Box Office Kettensäge massakriert Hobbit

In Deutschland führt Peter Jackson mit "Der Hobbit: Eine unerwartete Reise" unangefochten die Kinocharts an. Doch in den USA wurde die Tolkien-Verfilmung von der Spitze abgelöst: Die neue Nummer eins ist die Horror-Fortsetzung "Texas Chainsaw 3D".

Leatherface Productions/ Justin Lubin

USA

1. Gewinner der Woche

Seit 1974 ist der maskierte Killer Leatherface schon in sieben Filmen mit seiner Kettensäge losgegangen - die neueste Folge des "Blutgerichts in Texas" hat unter dem Titel "Texas Chainsaw 3D" auch in den Kinocharts ein Opfer gefunden, nämlich die bisherige Nummer eins, Peter Jacksons ersten "Hobbit"-Film. Der Horrorfilm startete mit einem Einspielergebnis von 23,0 Millionen Dollar stärker als erwartet - das Slasher-Stammpublikum kam also wohl fast vollzählig.

2. Verlierer der Woche

Gegen einen solchen Genre-Film zu verlieren: Das ist ein Ergebnis, mit dem Quentin Tarantino vermutlich gut leben kann. Zumal sein "Django Unchained" an seinem zweiten Kinowochenende am "Hobbit" vorbeizog und starke 20,1 Millionen Dollar einspielte.
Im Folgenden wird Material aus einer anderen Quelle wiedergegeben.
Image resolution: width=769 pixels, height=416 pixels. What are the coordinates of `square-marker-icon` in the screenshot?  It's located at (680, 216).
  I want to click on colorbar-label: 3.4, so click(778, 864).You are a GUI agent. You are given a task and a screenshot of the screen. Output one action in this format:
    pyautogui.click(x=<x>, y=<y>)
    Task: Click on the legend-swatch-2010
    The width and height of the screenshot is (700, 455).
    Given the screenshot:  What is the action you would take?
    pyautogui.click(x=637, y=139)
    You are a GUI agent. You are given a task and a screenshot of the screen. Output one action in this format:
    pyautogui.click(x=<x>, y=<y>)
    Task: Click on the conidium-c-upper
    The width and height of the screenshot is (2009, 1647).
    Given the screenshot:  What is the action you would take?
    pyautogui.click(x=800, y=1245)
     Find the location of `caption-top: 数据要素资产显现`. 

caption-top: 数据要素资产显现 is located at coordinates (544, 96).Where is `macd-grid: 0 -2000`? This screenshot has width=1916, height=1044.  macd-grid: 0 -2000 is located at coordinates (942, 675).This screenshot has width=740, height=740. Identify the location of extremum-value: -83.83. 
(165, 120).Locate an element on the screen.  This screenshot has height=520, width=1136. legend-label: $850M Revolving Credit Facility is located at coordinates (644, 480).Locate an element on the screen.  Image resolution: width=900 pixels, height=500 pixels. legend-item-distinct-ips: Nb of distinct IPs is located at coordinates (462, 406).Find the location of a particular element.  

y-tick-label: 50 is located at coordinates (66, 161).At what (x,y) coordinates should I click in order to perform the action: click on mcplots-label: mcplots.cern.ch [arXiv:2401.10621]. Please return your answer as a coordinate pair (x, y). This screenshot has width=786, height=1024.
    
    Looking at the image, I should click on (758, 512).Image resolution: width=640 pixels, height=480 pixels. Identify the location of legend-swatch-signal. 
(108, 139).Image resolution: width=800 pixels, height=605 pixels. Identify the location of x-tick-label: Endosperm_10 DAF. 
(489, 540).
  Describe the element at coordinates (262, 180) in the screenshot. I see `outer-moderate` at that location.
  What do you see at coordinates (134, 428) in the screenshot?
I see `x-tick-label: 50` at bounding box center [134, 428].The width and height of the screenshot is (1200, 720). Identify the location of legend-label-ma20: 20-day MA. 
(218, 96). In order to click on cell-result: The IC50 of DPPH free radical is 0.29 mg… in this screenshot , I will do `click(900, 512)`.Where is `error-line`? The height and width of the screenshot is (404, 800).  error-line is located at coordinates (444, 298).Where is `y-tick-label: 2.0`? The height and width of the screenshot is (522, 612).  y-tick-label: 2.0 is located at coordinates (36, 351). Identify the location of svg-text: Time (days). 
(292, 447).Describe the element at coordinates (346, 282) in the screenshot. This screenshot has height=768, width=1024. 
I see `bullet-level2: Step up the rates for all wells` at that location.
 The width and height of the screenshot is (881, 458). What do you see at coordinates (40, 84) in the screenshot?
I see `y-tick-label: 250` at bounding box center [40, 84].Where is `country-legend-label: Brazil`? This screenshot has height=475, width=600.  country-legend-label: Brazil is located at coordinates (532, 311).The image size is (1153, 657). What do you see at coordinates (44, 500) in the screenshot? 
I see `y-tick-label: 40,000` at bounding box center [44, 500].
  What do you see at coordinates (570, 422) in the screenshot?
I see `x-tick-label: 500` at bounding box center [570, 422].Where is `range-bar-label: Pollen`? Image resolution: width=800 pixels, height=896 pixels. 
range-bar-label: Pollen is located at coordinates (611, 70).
Enttäuschter dürfte da Gus van Sant sein, dessen Polit-Film "Promised Land" mit Matt Damon über die Gefahren der Gas-Förderung es nur auf Platz zehn brachte (mit eingespielten 4,3 Millionen Dollar).

3. Zahl der Woche

2,76 Millionen und 2,75 Millionen Dollar - fast die gleiche Summe, die doch Unterschiedliches bedeutet. Es sind die Kassenumsätze der Filme "The Impossible" und "Zero Dark Thirty". Während das spanische Tsunami-Drama sein Ergebnis in immerhin 572 Kinos einspielte (etwa ein Fünftel der Kinos, in denen "Texas Chainsaw 3D" lief) , brauchte Kathryn Bigelows Film über die Jagd auf Bin Laden dafür nur 60 Leinwände - in den nächsten Wochen wird der heiß diskutierte Film auch landesweit in die Kinos kommen.

Deutschland

1. Gewinner der Woche

In Deutschland konnte Bilbo Beutlin seine Führungsposition verteidigen: "Der Hobbit: Eine unerwartete Reise" lockte nach Angaben von Media Control erneut 674.000 Zuschauer an - damit hat der Fantasyfilm die Fünf-Millionen-Zuschauer-Marke nach vier Wochenenden übersprungen.

Sehr ordentlich hält sich Ang Lees Märchen "Life of Pi: Schiffbruch mit Tiger" auf Rang zwei (372.000 Besucher), und auch der Neustart von "Jack Reacher" mit Tom Cruise in der Hauptrolle fiel mit 231.000 Kinogängern zufriedenstellend aus.

2. Verlierer der Woche

Filme über ungewöhnliche Sex-Szenarien: Während Ulrich Seidls "Paradies: Liebe" über sexhungrige Touristinnen in Kenia mit 18.500 Zuschauern nach Angaben des Branchenblatts "Blickpunkt:Film" noch unter die ersten 20 kam, wolltenden amerikanischen Film "The Sessions - Wenn Worte berühren" nur 12.000 Zuschauer sehen - obwohl doch John Hawkes für seine Rolle als Gelähmter, der unbedingt seine Unschuld verlieren will, sogar als Oscar-Kandidat gehandelt wird.

3. Und welcher Film hat eine zweite Chance verdient?

Vielleicht ja doch "Silver Linings"? Auch wenn Hannah Pilarczykbei SPIEGEL ONLINE kritisierte, der Film komme allzu erbaulich daher, werden Bradley Cooper und Jennifer Lawrence für ihr Spiel in der Psycho-Komödie sehr gelobt. Bisher sahen ihnen dabei 80.000 Zuschauer zu, was für Platz zehn reichte.